REFLEKSI
mengenai ke mana arah pendidikan sejauh ini dibawa dan hendak menuju menjadi
sangat penting untuk dikritisi. Pendidikan merupakan aspek penting bangsa.
Bukan saja pendidikan menjadi wahana bagi penyadaran esensi, kesejatian, harga
diri dan hak asasi, tetapi pendidikan juga menjadi kekuatan perubahan sebuah
bangsa untuk merdeka lepas dari belenggu penjajahan. Tanpa pendidikan, sulit
dipastikan bangsa ini sadar akan harga diri, yang selama lebih dari setengah
abad dirampas penjajah.
Kesadaran
itulah, yang mendorong para founding fathers berusaha mendidik
bangsa dengan berbagai cara. Ada yang melalui pesantren, sekolah rakyat,
sekolah Nahdlatul Ulama, Sekolah Muhammadiyah, Taman Siswa, dan sebagainya.
Para founding fathers seperti Ki Hadjar Dewantara, Raden Ajeng
Sartika, KH Hasyim As'ary, KH Ahmad Dahlan, dan sebagainya juga memperjuangkan
kesetaraan pendidikan bagi rakyat Indonesia.
Pendidikan
harus dinikmati seluruh rakyat tanpa pandang bulu, tanpa membedakan suku, bangsa,
bahasa, status ekonomi/sosial, dan sebagainya. Buah dari perjuangan itu adalah
kewajiban negara untuk mencerdaskan seluruh rakyat, seperti tertuang dalam
Pasal 31 ayat 4 UUD 1945.
Dalam
pasal tersebut, juga ditegaskan bahwa anggaran penyelenggaraan pendidikan
nasional minimal sebesar 20%, yang diambilkan dari Anggaran Pendapatan dan
Belanja Negara (APBN), ataupun Anggaran Pendapatan dan Belanja Daerah (APBD).

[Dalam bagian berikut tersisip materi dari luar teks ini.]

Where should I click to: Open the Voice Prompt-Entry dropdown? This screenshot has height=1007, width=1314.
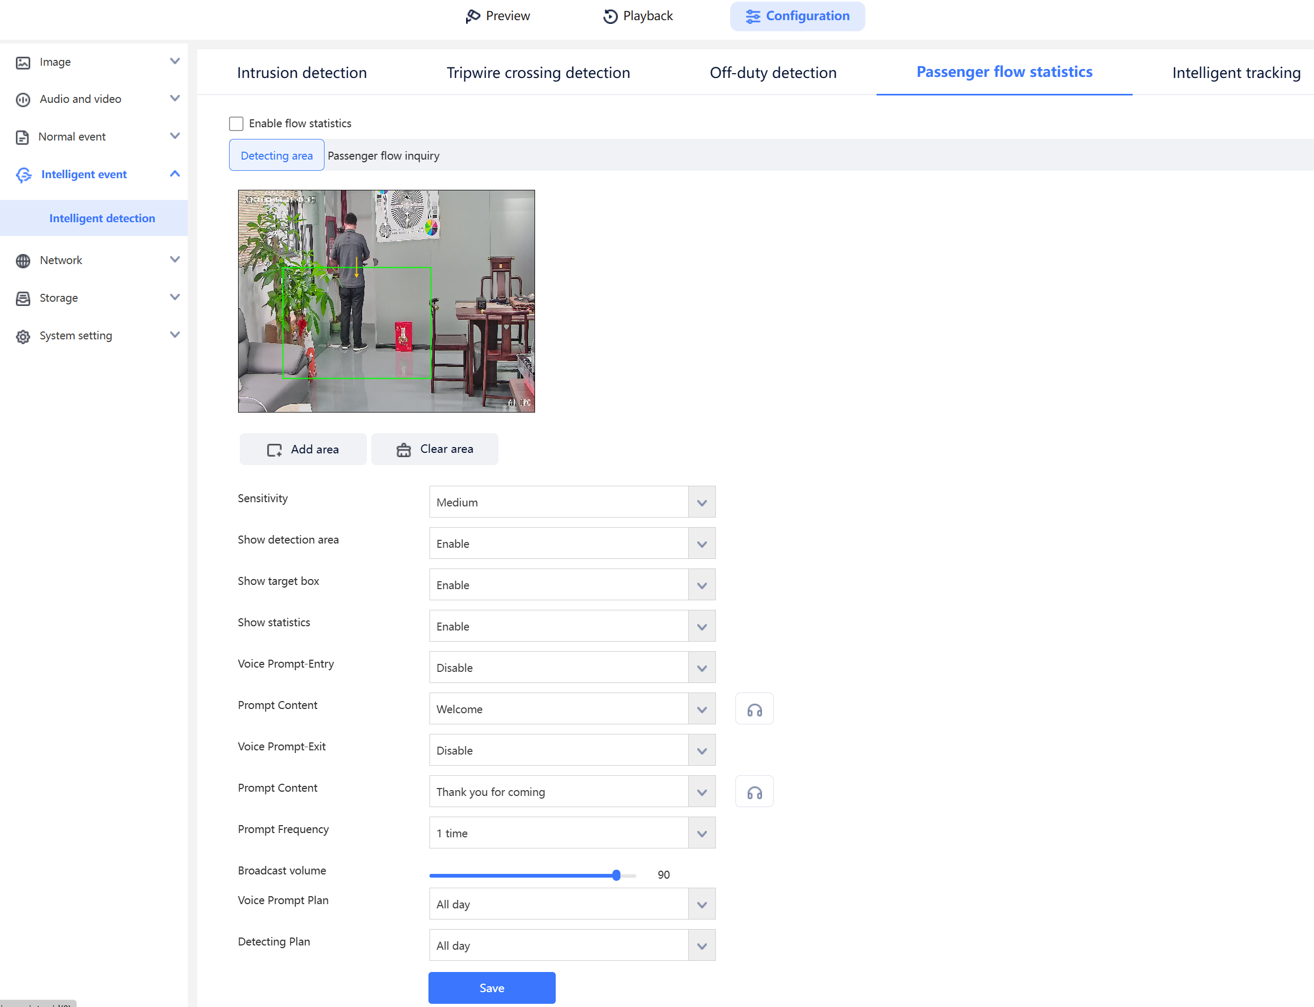572,668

Dengan begitu, tidak ada alasan bagi negara untuk tidak mencerdaskan rakyatnya.
Sekali lagi, tugas konstitusi negara adalah mencerdaskan rakyatnya!
Pertanyaannya kemudian adalah, apakah saat ini pemerintah telah mencerdaskan
rakyatnya?
Problem pelik
Jika kita
cermati, pemerintah belum serius melaksanakan amanat konstitusi. Benar, aneka
kebijakan pendidikan dibuat seolah-olah hendak mencerdaskan rakyat. Namun,
kenyataannya kebijakan pendidikan itu justru merampas hak asasi rakyat.

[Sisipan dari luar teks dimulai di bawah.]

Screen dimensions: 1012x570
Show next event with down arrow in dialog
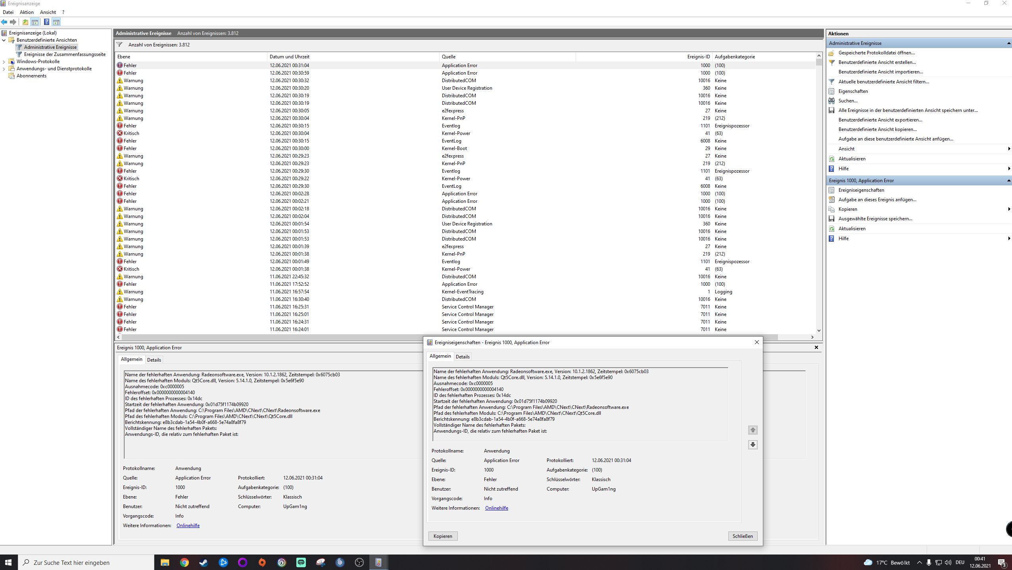point(753,445)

Kebijakan pendidikan terkadang justru berpihak kepada golongan elite, pemilik
modal, dan mereka yang memiliki status sosial tinggi. Lebih ironis lagi,
kebijakan itu tidak jarang menciptakan tatanan feodal-feodal baru.
Kebijakan
sekolah bertaraf internasional (SBI) misalnya, justru menimbulkan kesenjangan
yang menganga. Hanya kalangan berduit yang bisa menikmati sekolah bermutu
internasional. Meski kebijakan itu sudah dimentahkan Mahkamah Konstitusi (MK),
tetapi bukan tidak mungkin akan muncul kebijakan serupa selama pemerintah
sebagai pemegang kebijakan berkeyakinan bahwa pendidikan bermutu hanya bisa
diwujudkan dengan modal dan biaya mahal. Bukankah sekolah-sekolah penganut
pendapat ini sudah menjamur di negeri ini? Di level perguruan tinggi (PT) kasus
serupa juga terjadi: komersialisasi pendidikan semakin nyata.
Dari sisi
angka partisipasi sekolah (APS) di Indonesia masih terbilang rendah. Data
Kemendiknas (2011) menyebut angka partisipasi kasar (APK) tingkat SMP baru 70%.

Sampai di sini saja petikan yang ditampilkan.